When Duane Edward Buck was on trial for capital murder in Houston in 1997, Dr. Walter Quijano told jurors that the fact he was black meant Buck was more likely to be violent in the future.
The same psychologist gave similar testimony in six other death row cases. In each, the defendants were given new trials to determine their sentences.
Buck, though, has not received a retrial and is scheduled to die Sept. 15 for the 1995 shooting deaths of Debra Gardner and Kenneth Butler. Today, Buck's lawyers asked Gov. Rick Perry and the Texas Board of Pardons and Paroles to stop the scheduled execution to allow a new trial without racial references.
“If Mr. Buck is executed, not only will Texas have violated the constitution, it will have violated its citizens’ basic moral values by permitting an execution to be carried out that is based on an individual’s race,” Kate Black, a lawyer for Buck, said in a statement.

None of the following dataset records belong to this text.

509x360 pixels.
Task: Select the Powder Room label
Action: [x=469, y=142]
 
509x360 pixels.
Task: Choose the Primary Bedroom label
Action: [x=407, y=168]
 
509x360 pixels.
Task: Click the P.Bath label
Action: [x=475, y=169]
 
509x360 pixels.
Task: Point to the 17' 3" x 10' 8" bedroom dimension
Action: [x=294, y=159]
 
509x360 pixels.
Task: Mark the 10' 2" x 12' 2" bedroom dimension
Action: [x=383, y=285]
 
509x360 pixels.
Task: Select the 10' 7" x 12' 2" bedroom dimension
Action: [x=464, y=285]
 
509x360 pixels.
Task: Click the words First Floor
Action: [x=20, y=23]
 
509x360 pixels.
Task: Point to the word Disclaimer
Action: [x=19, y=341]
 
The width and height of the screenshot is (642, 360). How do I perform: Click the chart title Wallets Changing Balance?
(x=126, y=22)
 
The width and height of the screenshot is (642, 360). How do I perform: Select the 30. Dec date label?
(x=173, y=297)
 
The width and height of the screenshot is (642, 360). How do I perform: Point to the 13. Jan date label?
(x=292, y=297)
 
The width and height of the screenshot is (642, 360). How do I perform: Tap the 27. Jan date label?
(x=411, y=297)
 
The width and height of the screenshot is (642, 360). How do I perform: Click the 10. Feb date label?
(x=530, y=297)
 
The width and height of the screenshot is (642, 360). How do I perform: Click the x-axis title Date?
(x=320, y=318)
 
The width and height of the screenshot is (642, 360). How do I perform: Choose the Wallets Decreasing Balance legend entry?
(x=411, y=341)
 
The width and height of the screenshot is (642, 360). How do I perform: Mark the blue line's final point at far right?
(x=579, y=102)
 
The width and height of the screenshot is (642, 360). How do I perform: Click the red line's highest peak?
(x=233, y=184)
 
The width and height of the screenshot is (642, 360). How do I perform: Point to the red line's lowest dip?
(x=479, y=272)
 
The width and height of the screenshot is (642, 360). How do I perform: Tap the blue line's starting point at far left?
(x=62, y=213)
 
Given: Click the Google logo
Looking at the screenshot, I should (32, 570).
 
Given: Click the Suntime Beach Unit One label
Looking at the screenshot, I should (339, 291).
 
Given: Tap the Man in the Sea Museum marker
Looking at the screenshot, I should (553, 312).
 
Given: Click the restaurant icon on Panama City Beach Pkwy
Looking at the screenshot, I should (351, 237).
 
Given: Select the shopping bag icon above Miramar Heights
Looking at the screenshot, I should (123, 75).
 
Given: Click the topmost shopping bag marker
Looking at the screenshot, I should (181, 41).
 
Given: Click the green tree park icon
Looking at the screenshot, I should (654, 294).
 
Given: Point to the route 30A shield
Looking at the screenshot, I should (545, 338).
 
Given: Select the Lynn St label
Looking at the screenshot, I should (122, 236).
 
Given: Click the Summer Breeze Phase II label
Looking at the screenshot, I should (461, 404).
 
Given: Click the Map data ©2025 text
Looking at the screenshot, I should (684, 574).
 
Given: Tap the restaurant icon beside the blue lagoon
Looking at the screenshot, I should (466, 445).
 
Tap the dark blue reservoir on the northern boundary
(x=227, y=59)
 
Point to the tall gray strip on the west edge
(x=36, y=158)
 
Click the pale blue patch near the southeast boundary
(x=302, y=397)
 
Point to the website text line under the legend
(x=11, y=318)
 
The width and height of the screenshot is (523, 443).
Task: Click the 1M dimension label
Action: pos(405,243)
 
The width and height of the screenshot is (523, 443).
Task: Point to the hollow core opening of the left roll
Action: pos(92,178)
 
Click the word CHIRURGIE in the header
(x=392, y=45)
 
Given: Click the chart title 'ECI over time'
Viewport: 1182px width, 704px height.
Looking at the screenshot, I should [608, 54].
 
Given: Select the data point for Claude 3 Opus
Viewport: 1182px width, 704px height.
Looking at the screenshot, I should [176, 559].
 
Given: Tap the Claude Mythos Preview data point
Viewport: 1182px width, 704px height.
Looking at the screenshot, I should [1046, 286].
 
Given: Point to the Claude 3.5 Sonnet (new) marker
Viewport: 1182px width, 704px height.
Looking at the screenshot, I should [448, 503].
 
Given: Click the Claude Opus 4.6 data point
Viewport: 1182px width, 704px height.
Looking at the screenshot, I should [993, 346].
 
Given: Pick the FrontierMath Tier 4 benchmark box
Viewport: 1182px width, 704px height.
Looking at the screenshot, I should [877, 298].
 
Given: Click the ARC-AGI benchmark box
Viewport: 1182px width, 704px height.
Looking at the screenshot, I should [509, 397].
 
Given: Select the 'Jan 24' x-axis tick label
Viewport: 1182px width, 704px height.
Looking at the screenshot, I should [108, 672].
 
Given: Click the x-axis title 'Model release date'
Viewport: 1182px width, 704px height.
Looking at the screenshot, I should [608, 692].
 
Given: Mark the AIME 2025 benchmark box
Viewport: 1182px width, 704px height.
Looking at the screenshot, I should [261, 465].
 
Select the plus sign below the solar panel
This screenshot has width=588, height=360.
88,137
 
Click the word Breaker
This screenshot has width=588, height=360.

In 2000, then-Attorney General John Cornyn admitted the state had erred in seven death row cases — including Buck's — in which prosecutors elicited testimony from Quijano indicating that their racial or ethnic background made them more inclined to commit more violent crimes.
In the case of Victor Hugo Saldano, an Argentinian, Cornyn filed a petition with the U.S. Supreme Court in which he acknowledged the state’s mistake and agreed a new sentencing trial was needed. “Despite the fact that sufficient proper evidence was submitted to the jury to justify the finding of Saldano’s future dangerousness, the infusion of race as a factor for the jury to weigh in making its determination violated his constitutional right to be sentenced without regard to the color of his skin,” Cornyn wrote.
Saldano remains on death row after the Texas Court of Criminal Appeals reaffirmed his sentence. The other inmates — except one who has been executed — also remain on death row.
Cornyn’s office did not immediately respond to a request for comment on the Buck case.
Buck’s lawyers said that he has not received a new trial because of procedural stumbling blocks, and they asked Perry and the board to commute his sentence or grant a 120-day reprieve. “The State of Texas cannot and should not tolerate an execution on the basis of an individual’s race, particularly where this State’s highest legal officer has acknowledged the error, not only in similarly situated cases, but in this case,” they wrote in the petition filed today.
Abbott’s office did not immediately provide comment, but Roe Wilson, an assistant district attorney in Harris County, said that office would not intervene. “We are proceeding with this case as we would normally with any case,” she said.